Jahresausflug am 06. Juni 2026 Kloster Lorch
Wir starteten dieses Jahr mit einem neuen Busunternehmen Müller Reisen von
Bösingen, Kreis Rottweil, mit Hebebühne für Rollstuhlfahrer Richtung Lorch. Leicht
geschockt waren wir zu Beginn, als die eingerichtete Halteverbotszone für unseren
Bus nicht eingehalten war und etliche PKW genau in dieser Halteverbotszone
parkten. Zum Glück hatten wir unseren Busfahrer Dogan, der trotzdem so halten
konnte, dass der Taxistand an der Oberen Bahnhofstraße in Backnang nicht in
Mitleidenschaft gezogen wurde. Das erste große Dankeschön an Dogan war sicher.
Nach Verteilen eines Vespers mit Butterbrezel, Bierknacker, Äpfel und Wasser
konnte die Fahrt fröhlich bei gutem Wetter, kein Regen, in den Tag starten, nachdem
alle Rollis im Bus gesichert waren mit den Teilnehmern, die nicht umsitzen konnten.
KGL Annegret Grün begrüßte alle Teilnehmer herzlich und erklärte den Tagesablauf.
Die Speisekarte vom Restaurant Roter Ochsen in Rechberghausen ließ KGL
Stefanie Winter gleichzeitig reihum laufen, um alle Essen abzufragen, damit bereits
im Bus die Menge einzelner Speisen durchgegeben werden konnte. Die Stimmung
und die Vorfreude auf den Tag waren klasse.
Nächstes Dilemma beim Kloster Lorch: Es gibt keinen Busparkplatz. Dieser ist so
entfernt, dass unser Dogan seinen Bus weit entfernt parken musste, der einen
Fußrückmarsch seinerseits von acht Minuten nach sich zog. Hatten wir so nun auch
noch nicht bei unseren Ausflügen.
Erster Programmpunkt war eine Führung am Kloster, ums Kloster, durchs Kloster
und anschließender Besichtigung des Stauferbildes, welches sich in der Zeitspanne
von 1102 bis 1298 darstellt.
Anschließend genossen wir im Klostercafé im Freien leckere Kuchen und Kaffee.
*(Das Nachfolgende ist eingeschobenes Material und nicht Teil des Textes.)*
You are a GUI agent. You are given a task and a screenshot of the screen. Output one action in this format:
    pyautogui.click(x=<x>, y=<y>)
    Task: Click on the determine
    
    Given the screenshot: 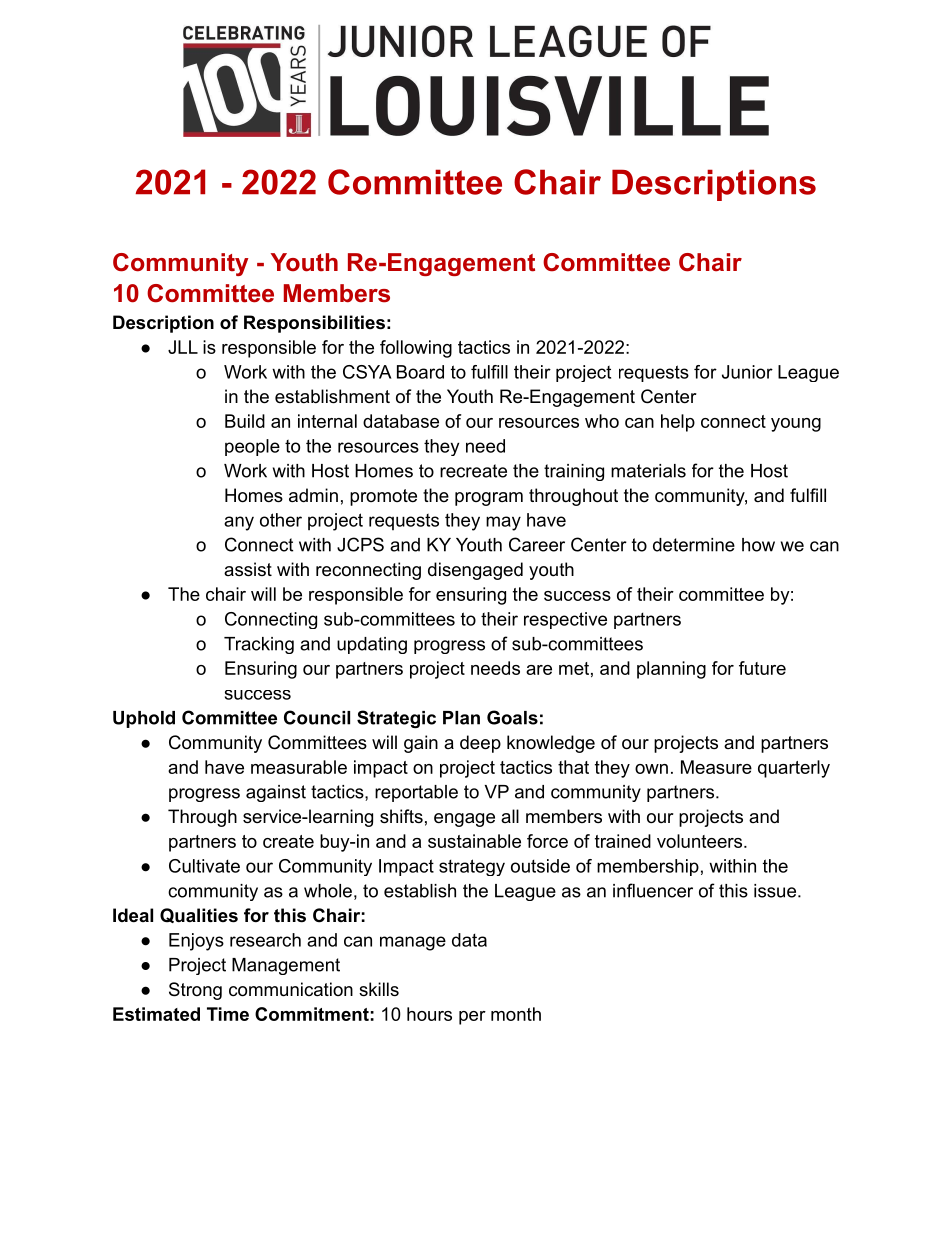 What is the action you would take?
    pyautogui.click(x=694, y=545)
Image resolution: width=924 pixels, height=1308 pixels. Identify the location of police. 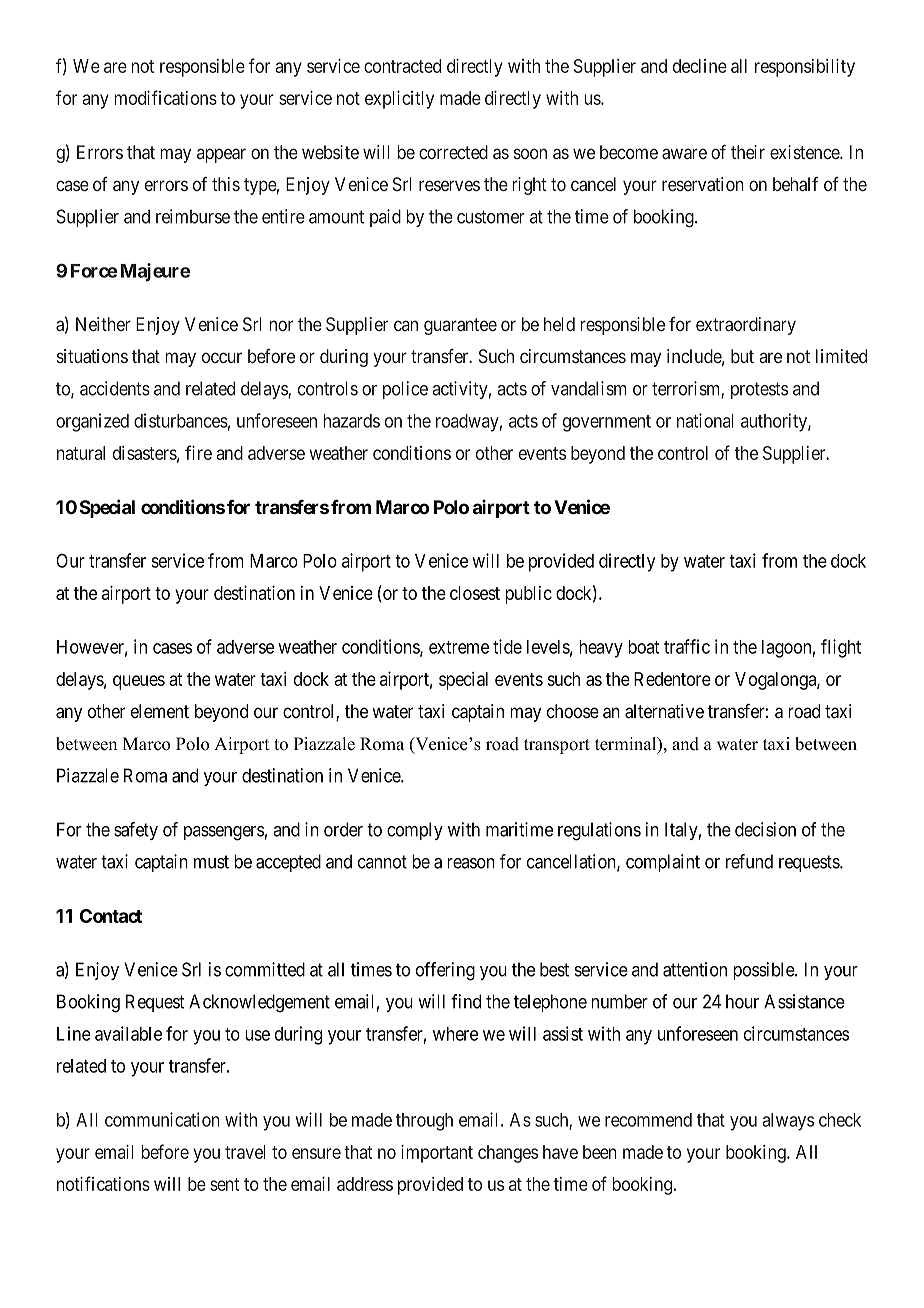
(405, 390).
Danach gab es für Alle eine Stunde Freizeit. Es sind wundervolle Fotos entstanden
durch Alle, so dass uns die Auswahl zu Einpflege auf unserer Homepage sehr
schwer fiel.
Drittes Dilemma war, dass der Programmpunkt: Besuch in der Falknerei ins Wasser
fiel, weil es nicht möglich war, uns eine Vorstellung gegen 15 Uhr anzubieten,
obwohl, wie sich herausstellte, eine Gruppe bereits um 14.30 Uhr vor Ort war. Als wir
nachschauten, waren es gerade mal zw. 4-10 Personen, die wohl aufgrund familiärer
Veranstaltung einen Termin in der Falknerei wahrnahmen, wie uns am Rande zu
Ohren kam. Es war sehr schade, vor allem, weil uns ein halbes Jahr zuvor
versprochen wurde, dass es sich einrichten ließe, dass eine Sondervorstellung für
unsere Gruppe möglich sei. Dies alles konnte jedoch unsere gute Laune und unser
gemeinsames Beisammensein nicht trüben. Wir genossen die Gemeinschaft sehr.
Deshalb sind wir früher weiter gefahren zu unserem nächsten Ziel, dem Restaurant
Roten Ochsen in Rechberghausen, wo wir aufs Herzlichste willkommen geheißen
wurden. Wir beendeten damit unseren offiziellen Teil des Ausfluges und genossen
den Abschluss mit zufriedenstellenden Gesprächen und einem tollen Austausch über
den wunderschönen Tag, der bei Allen sichtliches Wohlgefallen auslöste.
Die KGL Annegret Grün und Stefanie Winter bedankten sich bei allen Teilnehmern
und Mitgliedern der Gruppe. Ein besonderer Dank ging an alle freiwilligen Helfer und
Begleitpersonen, die sich rührend um die Bedürfnisse unserer Rollifahrer kümmerten.
Dies waren Marie-Rose Rehm, Edith Hild, Ute Gruber, Martin Lell. Ein großes
Dankeschön an Dogan, der uns überall sicher hinbrachte und auch sicher nach
Backnang heimbrachte.
Dilemma vier: Auch am Abend war die Halteverbotszone von Passanten nicht
eingehalten, weshalb der Bus wieder so parken musste wie am Morgen. Parker
konnten deshalb nicht wegfahren. Zu Recht.
Ein großes Dankeschön an die Mobilen Dienste des DRK und deren Fahrer, die
unsere Rollifahrer sicher abgeholt und wieder heimgefahren haben.